Make copy of array Java -- note this only creates a "shallow" copy.
Because that's exactly what you're telling it to do. Java passes first by value, then by reference. You're passing in the array, but any modifications you make to that array will be reflected on any other accesses to that array.
A quick example for thought:
If within method you did array = null, no change would be visible from main - as you would be changing the local value of array without modifying anything on the reference.

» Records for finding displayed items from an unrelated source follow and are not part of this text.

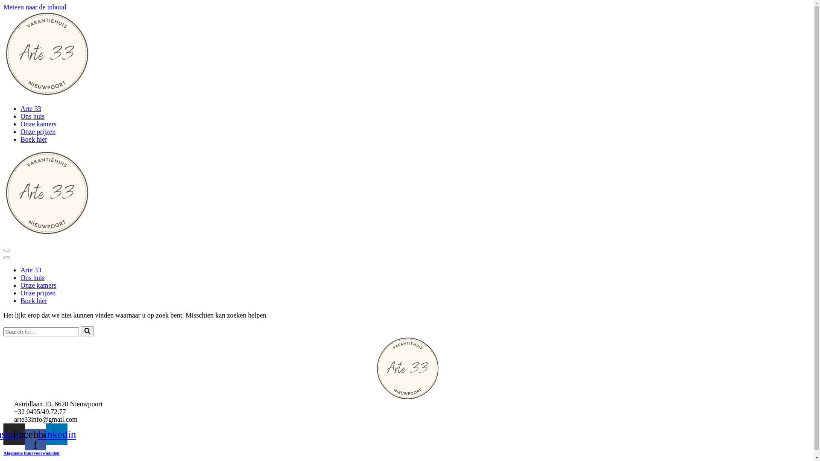 This screenshot has width=820, height=461. Describe the element at coordinates (20, 285) in the screenshot. I see `'Onze kamers'` at that location.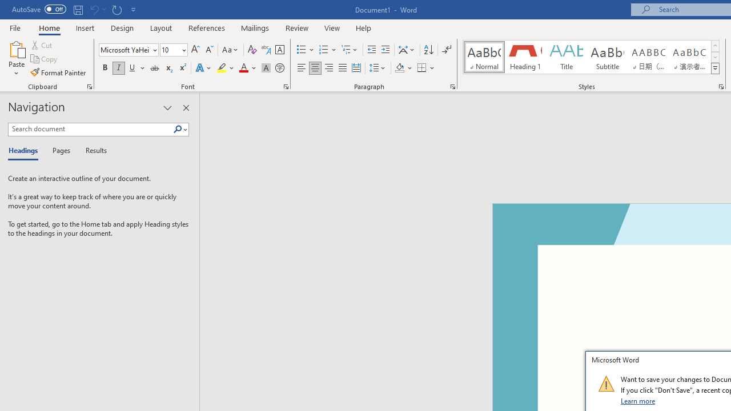 The width and height of the screenshot is (731, 411). I want to click on 'Text Effects and Typography', so click(204, 68).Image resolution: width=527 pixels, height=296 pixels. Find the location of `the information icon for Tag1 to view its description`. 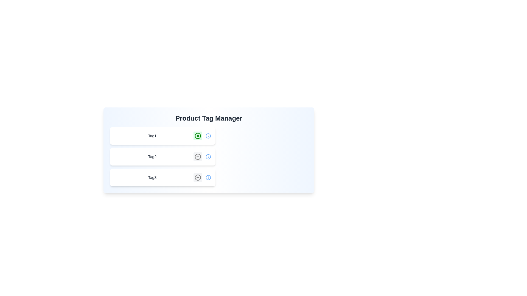

the information icon for Tag1 to view its description is located at coordinates (208, 136).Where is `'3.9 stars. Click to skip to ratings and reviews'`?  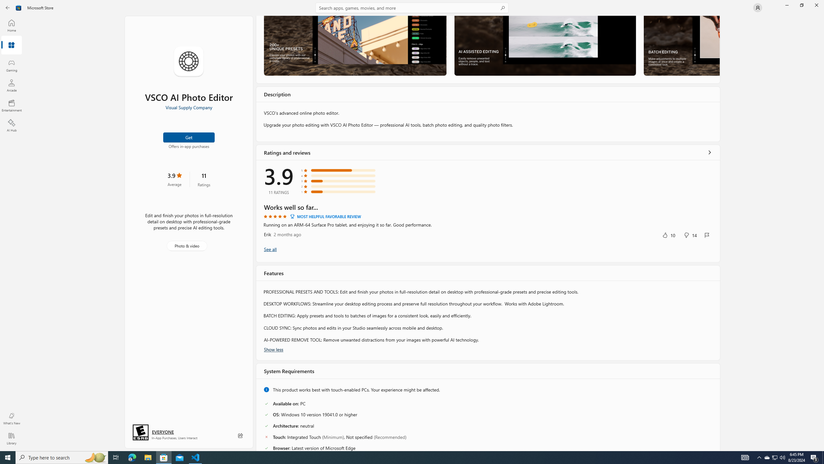
'3.9 stars. Click to skip to ratings and reviews' is located at coordinates (174, 179).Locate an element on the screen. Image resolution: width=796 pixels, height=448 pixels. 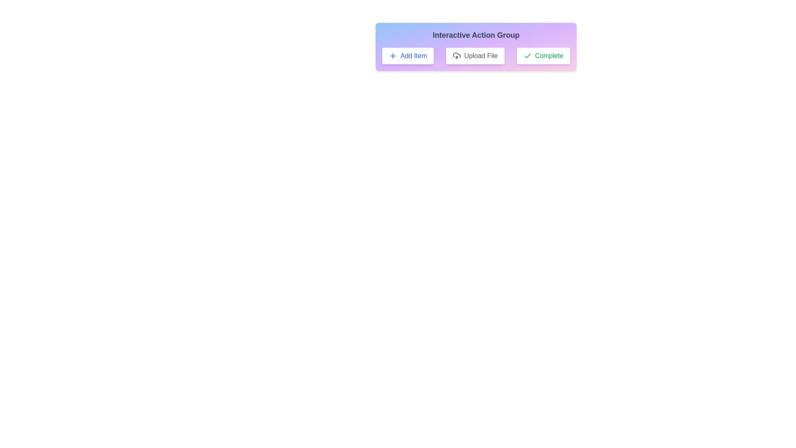
the 'Add Item' button located on the left side of the interface, which contains a text label in blue sans-serif font and is adjacent to a plus sign icon is located at coordinates (414, 56).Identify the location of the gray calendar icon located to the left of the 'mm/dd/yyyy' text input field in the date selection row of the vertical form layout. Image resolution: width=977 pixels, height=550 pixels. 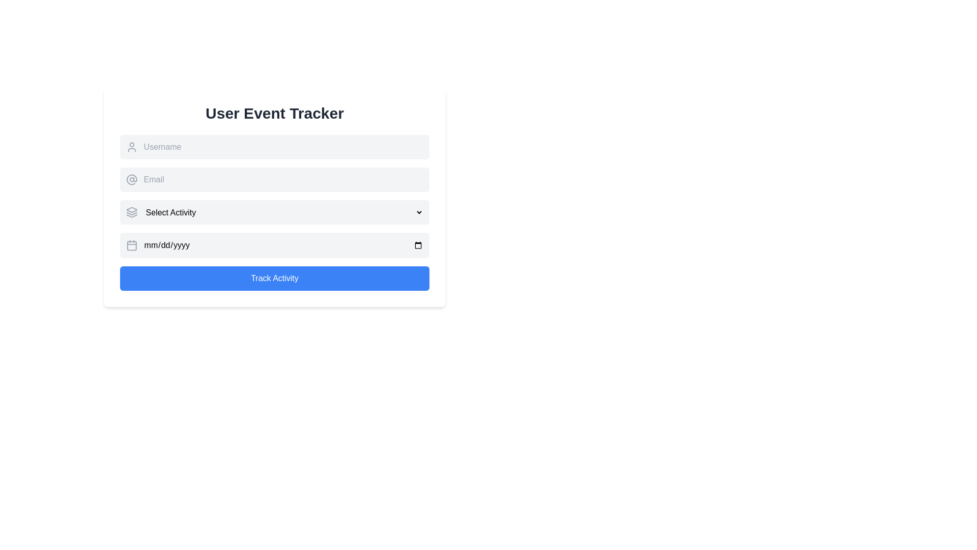
(131, 245).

Because when you are passing argument like int/double/char etc. they are the primitive data types and they are call by value - meaning their values are copied to a local variable in this method (that has the same name as the names in your argument) and changes made to them are only changes made to these local var -> does not affect your primitive type variables outside the method
however an array or any object data type is called by reference -> the argument pass their address(reference) to method. that way, you still have a local variable named by them which has the reference. You can change it to reference another array or anything. but when it is referencing an array, you can use it to set the value of the array. what it does is accessing the address it is referencing and change the content of the referenced place
method(arr[0]);
I think that's supposed to be
method(arr);
But anyway the value passed as argument to the method is the reference to the array and the local variable arr in the method is referencing the same array. So, within the method you are making changes to the same array.
Java is pass by value. What confuses people is that the 'value' of a variable that refers to an object allocated on the heap is a reference, so when you pass that, you pass the reference 'by value' and therefore it refers to the same object on the heap. Which means it doesn't matter from where you modify the referent; you're modifying the same thing.